Another question the authors addressed was whether there was substantial ideological variation between models when prompted in the same language -specifically English-, and created in the same cultural region -i.e., the West. Within the group of Western LLMs, an ideological spectrum also emerges. For instance and amongst others:

  • The OpenAI models exhibit a significantly more critical stance toward supranational organizations and welfare policies.
  • Gemini-Pro shows a stronger preference for social justice, diversity, and inclusion.
  • Mistral shows a stronger support for state-oriented and cultural values.
  • The Anthropic model focuses on centralized governance and law enforcement.

These results suggest that ideological standpoints are not merely the result of different ideological stances in the training corpora that are available in different languages, but also of different design choices. These design choices may include the selection criteria for texts included in the training corpus or the methods used for model alignment, such as fine-tuning and reinforcement learning with human feedback.

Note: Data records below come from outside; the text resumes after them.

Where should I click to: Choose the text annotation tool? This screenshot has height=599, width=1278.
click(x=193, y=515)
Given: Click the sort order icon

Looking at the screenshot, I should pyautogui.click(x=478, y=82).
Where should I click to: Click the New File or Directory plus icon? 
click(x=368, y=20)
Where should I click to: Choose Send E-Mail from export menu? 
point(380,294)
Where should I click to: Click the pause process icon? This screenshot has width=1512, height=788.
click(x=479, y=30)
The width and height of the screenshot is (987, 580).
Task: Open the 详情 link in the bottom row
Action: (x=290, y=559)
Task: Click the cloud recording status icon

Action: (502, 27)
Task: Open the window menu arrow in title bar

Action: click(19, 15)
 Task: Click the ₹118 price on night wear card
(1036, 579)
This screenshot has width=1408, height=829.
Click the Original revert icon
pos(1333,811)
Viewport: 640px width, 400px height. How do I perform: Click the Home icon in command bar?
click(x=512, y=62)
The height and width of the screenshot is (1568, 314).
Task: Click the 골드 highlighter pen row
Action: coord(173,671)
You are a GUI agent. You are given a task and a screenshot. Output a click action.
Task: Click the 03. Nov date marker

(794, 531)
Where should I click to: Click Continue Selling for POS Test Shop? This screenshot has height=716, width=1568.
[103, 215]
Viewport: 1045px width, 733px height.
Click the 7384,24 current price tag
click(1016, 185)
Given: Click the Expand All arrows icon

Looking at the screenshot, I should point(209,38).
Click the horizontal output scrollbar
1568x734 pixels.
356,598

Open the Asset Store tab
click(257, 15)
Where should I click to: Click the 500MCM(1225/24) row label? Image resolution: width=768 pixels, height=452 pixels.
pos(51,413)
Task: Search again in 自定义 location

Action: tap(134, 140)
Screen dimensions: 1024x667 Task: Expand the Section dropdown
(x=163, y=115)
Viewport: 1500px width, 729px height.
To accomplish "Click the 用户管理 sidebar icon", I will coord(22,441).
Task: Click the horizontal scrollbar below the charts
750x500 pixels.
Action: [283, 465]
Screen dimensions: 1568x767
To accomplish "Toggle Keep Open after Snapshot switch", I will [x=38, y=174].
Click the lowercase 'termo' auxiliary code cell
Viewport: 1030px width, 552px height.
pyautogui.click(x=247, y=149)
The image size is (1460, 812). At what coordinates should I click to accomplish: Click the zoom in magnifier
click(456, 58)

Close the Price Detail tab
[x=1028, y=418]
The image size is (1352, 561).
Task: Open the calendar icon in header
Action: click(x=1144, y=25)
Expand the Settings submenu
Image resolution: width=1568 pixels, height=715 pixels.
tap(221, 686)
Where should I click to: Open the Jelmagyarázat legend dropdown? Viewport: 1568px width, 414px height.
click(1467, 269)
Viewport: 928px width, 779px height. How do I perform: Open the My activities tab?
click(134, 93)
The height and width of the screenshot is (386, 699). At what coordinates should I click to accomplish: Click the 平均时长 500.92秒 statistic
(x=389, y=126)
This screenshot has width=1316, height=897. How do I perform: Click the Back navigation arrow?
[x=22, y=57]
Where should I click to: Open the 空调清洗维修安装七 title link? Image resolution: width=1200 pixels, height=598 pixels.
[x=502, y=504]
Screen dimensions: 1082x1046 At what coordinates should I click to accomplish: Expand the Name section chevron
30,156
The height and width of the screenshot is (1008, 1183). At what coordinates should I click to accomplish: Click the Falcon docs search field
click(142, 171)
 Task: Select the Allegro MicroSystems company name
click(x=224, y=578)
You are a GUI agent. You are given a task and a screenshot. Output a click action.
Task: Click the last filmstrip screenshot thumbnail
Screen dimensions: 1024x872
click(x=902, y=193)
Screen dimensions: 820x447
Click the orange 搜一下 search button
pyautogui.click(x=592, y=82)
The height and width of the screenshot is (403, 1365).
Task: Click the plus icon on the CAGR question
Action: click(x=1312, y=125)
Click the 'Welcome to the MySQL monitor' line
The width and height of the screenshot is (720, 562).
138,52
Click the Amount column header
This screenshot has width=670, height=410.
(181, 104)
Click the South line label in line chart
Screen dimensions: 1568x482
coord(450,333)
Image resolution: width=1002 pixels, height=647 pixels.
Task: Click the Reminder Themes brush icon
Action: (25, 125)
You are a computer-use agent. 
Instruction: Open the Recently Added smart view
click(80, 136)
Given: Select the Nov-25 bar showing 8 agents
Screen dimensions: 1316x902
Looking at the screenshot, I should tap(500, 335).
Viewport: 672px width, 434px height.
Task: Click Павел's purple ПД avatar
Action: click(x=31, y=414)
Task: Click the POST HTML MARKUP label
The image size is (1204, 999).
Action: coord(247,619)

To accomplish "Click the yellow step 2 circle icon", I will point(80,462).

Summing up, the two main takeaways concerning disinformation and LLMs are the following: 

  • Firstly, the choice of LLM is not value-neutral, specifically when one or a few LLMs are dominant in a particular linguistic, geographic, or demographic segment of society, this may ultimately result in a shift of the ideological center of gravity.
  • Secondly, the regulatory attempts to enforce some form of ‘neutrality’ onto LLMs should be critically assessed. Instead, initiatives at regulating LLMs may focus on enforcing transparency about design choices, which may impact the ideological stances of LLMs.